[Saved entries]

-.-.-

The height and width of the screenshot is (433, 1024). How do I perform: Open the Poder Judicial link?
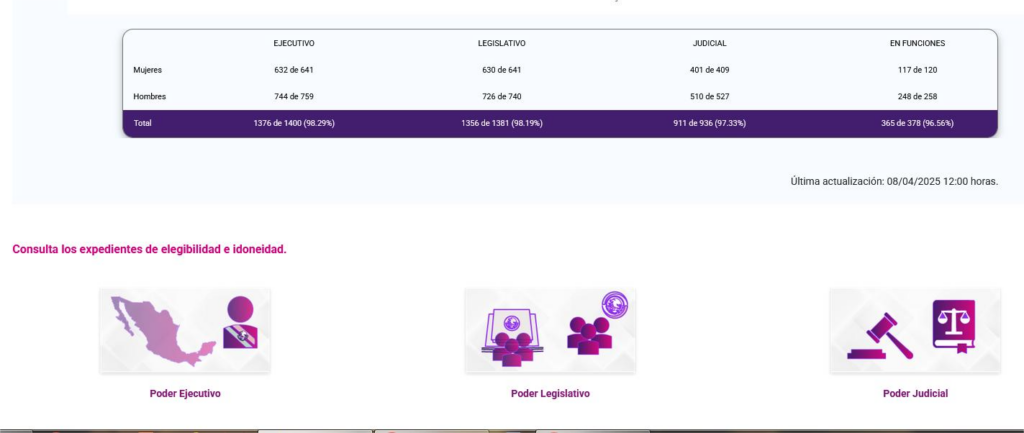915,393
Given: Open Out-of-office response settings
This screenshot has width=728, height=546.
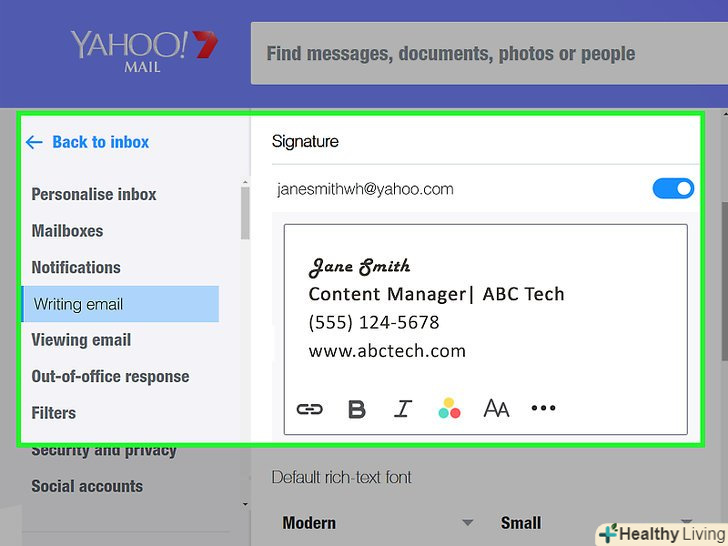Looking at the screenshot, I should [110, 376].
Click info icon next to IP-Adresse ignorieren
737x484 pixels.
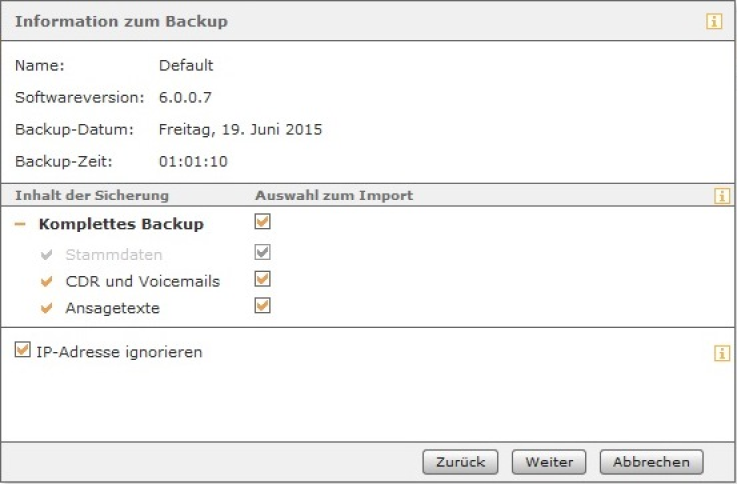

-.-.-

Only the lines from the one containing "This screenshot has width=728, height=546." through the last line of the entries above, both included, belong in the answer, written out exactly; pictures do not.

This screenshot has width=728, height=546.
Looking at the screenshot, I should [110, 376].
Click info icon next to IP-Adresse ignorieren
737x484 pixels.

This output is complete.